Memang banyak kejanggalan dalam pelaksaan proyek itu, berdasar hasil audit BPK. Misalnya prosesnya yang instan. Padahal, Tim Pembelian Lahan, yang dipimpin pejabat lembaga pertanahan sesuai Pasal 49 Perpres No. 40/2014, memiliki tugas penting dalam waktu yang panjang.

Secara keseluruhan, baik keanggotaan serta tugas pokok dan fungsi (tupoksi) tim itu diatur dalam Bagian Keempat Pelaksanaan Pengadaan Tanah UU No. 2/2012 dan Bab IV Pelaksanaan Pengadaan Tanah Perpres No. 40/2014.
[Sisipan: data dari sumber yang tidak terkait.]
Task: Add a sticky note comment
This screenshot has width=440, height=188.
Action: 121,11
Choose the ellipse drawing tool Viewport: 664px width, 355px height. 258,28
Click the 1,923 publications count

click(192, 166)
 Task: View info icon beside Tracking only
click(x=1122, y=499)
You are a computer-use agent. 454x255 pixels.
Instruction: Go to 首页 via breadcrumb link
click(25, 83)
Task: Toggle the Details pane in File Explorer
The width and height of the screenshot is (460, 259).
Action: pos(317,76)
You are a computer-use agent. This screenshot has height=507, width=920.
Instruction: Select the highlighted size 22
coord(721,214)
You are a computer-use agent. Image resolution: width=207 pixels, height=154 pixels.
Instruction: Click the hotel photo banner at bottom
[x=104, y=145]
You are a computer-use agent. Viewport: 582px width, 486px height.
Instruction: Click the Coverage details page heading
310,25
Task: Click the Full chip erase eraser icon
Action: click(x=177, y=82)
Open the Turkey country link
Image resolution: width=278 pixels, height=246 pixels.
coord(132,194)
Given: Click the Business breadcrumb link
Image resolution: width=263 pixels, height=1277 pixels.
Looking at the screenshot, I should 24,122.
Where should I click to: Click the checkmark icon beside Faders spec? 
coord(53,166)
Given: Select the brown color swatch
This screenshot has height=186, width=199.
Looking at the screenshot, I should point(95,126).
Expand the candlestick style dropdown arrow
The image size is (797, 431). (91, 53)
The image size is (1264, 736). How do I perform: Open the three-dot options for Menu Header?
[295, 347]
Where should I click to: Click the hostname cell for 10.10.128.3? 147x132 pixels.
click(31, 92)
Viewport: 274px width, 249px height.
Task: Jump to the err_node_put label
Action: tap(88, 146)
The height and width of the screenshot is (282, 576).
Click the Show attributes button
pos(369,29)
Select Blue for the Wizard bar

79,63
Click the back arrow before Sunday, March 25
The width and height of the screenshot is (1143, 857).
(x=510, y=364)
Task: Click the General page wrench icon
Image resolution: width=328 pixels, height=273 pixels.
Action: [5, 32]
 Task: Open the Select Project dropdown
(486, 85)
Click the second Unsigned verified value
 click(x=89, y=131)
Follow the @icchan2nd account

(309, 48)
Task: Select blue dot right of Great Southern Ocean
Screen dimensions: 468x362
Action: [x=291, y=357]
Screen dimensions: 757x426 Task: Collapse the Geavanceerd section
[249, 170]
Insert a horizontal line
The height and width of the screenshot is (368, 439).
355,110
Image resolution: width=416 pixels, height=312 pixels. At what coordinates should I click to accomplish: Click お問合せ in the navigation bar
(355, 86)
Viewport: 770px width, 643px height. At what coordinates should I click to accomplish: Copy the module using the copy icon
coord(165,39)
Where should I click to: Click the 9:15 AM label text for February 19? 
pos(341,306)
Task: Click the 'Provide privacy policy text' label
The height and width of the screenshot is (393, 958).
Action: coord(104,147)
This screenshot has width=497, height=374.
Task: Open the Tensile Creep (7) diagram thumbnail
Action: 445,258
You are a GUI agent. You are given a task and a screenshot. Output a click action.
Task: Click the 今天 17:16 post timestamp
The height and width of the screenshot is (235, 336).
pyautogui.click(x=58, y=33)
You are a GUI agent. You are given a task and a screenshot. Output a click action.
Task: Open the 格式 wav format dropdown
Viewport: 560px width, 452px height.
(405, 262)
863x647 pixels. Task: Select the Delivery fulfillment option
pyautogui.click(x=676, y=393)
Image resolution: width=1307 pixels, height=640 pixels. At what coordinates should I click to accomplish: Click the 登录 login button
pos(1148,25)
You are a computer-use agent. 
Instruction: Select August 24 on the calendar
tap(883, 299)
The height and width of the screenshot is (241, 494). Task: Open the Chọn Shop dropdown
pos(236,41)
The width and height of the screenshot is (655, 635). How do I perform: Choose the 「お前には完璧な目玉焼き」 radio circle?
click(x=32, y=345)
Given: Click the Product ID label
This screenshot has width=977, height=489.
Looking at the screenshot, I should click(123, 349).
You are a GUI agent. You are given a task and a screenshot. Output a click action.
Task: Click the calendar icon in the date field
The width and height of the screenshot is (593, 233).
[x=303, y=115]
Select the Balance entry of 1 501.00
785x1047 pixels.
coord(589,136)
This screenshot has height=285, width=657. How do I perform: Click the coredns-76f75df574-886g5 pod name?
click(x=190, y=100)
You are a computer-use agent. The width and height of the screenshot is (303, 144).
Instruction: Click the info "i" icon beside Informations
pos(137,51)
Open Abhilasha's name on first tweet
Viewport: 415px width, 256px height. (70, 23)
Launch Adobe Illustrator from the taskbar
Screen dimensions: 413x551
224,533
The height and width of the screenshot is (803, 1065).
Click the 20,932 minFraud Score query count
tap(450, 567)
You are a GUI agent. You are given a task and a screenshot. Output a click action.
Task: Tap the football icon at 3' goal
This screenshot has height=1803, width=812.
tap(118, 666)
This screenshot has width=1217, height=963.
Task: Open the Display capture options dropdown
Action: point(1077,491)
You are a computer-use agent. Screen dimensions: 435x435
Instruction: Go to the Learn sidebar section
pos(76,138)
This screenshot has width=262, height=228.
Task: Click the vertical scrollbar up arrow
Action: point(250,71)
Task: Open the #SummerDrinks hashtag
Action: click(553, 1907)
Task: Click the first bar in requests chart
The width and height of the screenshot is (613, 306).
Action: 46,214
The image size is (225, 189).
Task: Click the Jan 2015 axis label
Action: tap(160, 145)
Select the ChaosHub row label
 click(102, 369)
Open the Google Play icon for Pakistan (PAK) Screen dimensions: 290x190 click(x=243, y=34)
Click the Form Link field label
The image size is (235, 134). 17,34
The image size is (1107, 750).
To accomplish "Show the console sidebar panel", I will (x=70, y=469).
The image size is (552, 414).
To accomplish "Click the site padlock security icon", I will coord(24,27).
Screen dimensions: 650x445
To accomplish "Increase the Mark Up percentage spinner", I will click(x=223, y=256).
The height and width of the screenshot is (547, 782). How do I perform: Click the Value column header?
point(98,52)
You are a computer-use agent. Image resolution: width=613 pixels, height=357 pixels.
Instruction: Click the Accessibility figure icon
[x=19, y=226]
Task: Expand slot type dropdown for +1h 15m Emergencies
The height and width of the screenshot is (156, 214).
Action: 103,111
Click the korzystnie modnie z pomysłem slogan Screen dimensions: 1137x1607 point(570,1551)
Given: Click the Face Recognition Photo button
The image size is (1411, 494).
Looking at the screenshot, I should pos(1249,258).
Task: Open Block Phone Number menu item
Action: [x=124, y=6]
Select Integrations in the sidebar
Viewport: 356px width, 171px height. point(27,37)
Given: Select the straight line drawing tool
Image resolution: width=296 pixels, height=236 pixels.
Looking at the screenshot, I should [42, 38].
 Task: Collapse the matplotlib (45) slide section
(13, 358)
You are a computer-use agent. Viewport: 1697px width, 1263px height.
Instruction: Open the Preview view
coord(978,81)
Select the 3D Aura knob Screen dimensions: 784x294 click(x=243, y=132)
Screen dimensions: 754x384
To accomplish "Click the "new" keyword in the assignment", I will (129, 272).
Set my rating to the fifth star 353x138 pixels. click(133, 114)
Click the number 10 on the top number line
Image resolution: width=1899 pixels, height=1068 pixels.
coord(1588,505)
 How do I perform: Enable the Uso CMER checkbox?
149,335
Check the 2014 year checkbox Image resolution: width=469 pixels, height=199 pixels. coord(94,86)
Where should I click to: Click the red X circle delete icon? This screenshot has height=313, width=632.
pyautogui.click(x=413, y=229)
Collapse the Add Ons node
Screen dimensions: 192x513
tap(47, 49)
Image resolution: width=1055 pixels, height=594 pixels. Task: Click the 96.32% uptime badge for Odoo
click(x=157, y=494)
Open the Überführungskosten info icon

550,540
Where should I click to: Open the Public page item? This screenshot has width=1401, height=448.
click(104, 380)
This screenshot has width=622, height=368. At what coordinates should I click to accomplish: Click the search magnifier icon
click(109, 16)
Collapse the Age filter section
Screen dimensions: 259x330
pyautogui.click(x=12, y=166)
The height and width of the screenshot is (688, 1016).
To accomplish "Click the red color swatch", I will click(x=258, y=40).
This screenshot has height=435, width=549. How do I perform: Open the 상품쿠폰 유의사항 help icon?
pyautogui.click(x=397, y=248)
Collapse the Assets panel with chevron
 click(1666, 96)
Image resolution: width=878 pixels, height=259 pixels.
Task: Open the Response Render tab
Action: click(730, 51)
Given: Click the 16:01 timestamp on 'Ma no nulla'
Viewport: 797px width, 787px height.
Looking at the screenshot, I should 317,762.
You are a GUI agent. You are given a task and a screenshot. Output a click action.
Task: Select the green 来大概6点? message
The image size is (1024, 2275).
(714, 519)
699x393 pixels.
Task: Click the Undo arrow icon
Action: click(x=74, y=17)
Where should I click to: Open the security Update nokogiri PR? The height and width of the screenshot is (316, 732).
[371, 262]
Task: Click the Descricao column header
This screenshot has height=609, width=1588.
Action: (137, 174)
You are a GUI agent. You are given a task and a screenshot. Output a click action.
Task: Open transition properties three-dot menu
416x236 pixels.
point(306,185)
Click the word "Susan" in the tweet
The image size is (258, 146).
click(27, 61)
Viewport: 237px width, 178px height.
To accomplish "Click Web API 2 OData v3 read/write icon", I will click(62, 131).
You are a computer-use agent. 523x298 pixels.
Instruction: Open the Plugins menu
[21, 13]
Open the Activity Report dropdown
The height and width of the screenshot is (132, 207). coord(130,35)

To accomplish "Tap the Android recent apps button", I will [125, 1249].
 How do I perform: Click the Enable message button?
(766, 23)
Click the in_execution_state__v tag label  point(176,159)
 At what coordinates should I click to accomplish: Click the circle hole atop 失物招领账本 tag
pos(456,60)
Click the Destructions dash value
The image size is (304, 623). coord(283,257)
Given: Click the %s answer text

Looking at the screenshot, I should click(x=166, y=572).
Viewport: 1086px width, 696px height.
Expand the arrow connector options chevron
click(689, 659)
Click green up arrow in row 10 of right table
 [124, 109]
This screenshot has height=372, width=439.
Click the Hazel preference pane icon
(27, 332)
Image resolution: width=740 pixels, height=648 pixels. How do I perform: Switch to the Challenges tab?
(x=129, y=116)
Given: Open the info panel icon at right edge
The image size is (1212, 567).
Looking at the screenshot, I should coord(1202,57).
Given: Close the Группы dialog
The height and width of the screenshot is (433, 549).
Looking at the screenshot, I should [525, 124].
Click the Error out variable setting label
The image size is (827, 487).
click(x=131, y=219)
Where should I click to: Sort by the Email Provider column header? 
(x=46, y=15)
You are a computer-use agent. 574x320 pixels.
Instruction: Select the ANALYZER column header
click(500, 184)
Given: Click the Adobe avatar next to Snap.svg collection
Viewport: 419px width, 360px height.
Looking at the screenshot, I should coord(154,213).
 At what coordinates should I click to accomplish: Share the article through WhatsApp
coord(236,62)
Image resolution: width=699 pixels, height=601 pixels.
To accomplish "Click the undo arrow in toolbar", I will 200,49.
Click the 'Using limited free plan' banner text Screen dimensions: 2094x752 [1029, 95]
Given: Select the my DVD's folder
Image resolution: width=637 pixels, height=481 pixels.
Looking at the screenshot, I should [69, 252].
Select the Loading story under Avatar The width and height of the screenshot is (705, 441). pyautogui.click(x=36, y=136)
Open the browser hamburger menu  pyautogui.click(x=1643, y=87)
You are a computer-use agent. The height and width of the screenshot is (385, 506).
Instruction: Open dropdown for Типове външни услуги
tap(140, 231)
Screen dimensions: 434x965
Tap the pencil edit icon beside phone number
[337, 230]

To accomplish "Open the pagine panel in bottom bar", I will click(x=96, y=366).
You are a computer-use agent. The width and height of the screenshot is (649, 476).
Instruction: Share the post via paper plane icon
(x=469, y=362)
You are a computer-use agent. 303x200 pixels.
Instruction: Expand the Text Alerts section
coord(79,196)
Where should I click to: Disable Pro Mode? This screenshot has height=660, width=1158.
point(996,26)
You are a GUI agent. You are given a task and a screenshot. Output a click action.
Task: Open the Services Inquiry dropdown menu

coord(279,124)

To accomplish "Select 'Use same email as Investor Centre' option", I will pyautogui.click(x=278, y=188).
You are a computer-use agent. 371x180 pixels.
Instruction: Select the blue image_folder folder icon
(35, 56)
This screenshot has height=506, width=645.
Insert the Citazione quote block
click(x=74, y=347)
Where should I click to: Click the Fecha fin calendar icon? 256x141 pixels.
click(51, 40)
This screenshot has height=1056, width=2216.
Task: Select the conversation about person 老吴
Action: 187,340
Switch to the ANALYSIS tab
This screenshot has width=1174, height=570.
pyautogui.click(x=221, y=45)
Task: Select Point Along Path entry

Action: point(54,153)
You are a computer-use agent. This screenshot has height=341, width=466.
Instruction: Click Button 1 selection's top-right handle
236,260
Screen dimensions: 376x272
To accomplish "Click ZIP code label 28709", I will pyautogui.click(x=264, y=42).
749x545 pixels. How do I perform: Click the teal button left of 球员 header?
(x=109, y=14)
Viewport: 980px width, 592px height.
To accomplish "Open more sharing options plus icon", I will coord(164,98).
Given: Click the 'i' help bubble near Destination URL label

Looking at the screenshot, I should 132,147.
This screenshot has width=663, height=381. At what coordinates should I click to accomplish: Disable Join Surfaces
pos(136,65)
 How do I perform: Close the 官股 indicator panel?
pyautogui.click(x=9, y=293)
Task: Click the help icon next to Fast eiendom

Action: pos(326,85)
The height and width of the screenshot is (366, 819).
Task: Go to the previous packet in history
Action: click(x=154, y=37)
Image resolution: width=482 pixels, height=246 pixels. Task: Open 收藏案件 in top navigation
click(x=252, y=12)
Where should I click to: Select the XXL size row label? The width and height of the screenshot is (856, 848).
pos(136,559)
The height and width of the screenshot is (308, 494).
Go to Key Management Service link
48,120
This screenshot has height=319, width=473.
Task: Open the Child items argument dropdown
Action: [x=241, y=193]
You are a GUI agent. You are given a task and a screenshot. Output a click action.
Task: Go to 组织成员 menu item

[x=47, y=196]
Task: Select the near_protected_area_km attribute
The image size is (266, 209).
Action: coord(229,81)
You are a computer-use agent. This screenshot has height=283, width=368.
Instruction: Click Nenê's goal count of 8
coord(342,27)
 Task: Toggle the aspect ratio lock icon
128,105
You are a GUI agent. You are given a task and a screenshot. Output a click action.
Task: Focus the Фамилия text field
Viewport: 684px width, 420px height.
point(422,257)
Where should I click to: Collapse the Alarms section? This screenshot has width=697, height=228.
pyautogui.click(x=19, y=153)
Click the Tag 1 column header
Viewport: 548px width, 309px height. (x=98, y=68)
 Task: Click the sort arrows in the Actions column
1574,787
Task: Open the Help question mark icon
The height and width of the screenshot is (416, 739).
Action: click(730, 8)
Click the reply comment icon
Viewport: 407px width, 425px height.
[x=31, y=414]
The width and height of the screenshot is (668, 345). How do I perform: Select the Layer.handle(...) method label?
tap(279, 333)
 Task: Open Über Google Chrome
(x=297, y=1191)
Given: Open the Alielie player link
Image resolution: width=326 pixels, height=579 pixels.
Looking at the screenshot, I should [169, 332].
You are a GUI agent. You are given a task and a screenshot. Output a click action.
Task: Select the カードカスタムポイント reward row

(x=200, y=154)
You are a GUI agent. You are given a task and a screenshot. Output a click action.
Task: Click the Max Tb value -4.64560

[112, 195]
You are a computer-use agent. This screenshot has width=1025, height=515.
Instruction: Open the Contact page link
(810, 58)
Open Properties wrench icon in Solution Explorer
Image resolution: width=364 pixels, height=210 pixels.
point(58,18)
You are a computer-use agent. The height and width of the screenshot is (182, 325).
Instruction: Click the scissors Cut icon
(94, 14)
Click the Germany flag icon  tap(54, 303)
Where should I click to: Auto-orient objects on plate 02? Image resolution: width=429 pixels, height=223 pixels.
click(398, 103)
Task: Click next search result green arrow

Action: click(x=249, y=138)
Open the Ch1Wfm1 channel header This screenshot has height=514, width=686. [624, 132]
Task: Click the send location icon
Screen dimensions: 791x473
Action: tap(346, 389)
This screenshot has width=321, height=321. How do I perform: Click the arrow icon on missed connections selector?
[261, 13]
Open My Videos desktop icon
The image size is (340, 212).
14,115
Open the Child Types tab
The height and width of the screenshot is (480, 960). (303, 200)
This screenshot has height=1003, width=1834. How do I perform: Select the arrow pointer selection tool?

Salah satu tupoksi yang urgen, ketua tim membentuk Satuan Tugas (Satgas) Inventarisasi dan Identifikasi yang melaksanakan pengukuran serta pemetaan bidang tanah sebagai acuan lokasi lahan.

Hasil kerja satgas tersebut, kemudian dituangkan dalam bentuk peta bidang tanah serta digunakan pada proses penentuan nilai ganti kerugian (appraisal) dan pendaftaran hak.

Sehingga, acuan penentuan objek lahan yang dibeli dan harganya harus melalui verifikasi faktual di lapangan, bukan mengacu sertifikat dan nilai jual objek pajak (NJOP) semata.

NJOP sebagai patokan besaran nilai ganti rugi, diatur dalam Pasal 31 ayat (2) dan Pasal 34 ayat (3) UU No. 2/2012 serta Pasal 63 ayat (1) dan Pasal 66 ayat (4) Perpres No. 40/2014.

Pada UU No. 28/2009 tentang Pajak Daerah dan Retribusi Daerah (PDRD), juga ditegaskan bahwa NJOP bukanlah satuan yang dipakai untuk membeli lahan. Tetapi, dasar pengenaan Pajak Bumi dan Bangunan Perdesaan dan Perkotaan (PBB-P2), sesuai Pasal 79 ayat (1).

Berdasarkan UU No. 28/2009, penentu besarnya NJOP adalah kepala daerah. Terlebih, Pemda DKI telah menerbitkan Peraturan Daerah (Perda) No. 16/2011 tentang PBB-P2 dan berlaku sejak 1 Januari 2013.

Masih banyak lagi persoalan dalam proyek tersebut menurut BPK. Yang tak kalah menarik perhatian, ternyata lahan itu akan menjadi milik negara akhir tahun ini. Maka, banyak pihak yang mempertanyakan pilihan Ahok membelinya.

Sebagaimana diketahui, BPK menyatakan ada enam pelanggaran dalam pelaksanaan proyek pengadaan lahan sumber waras.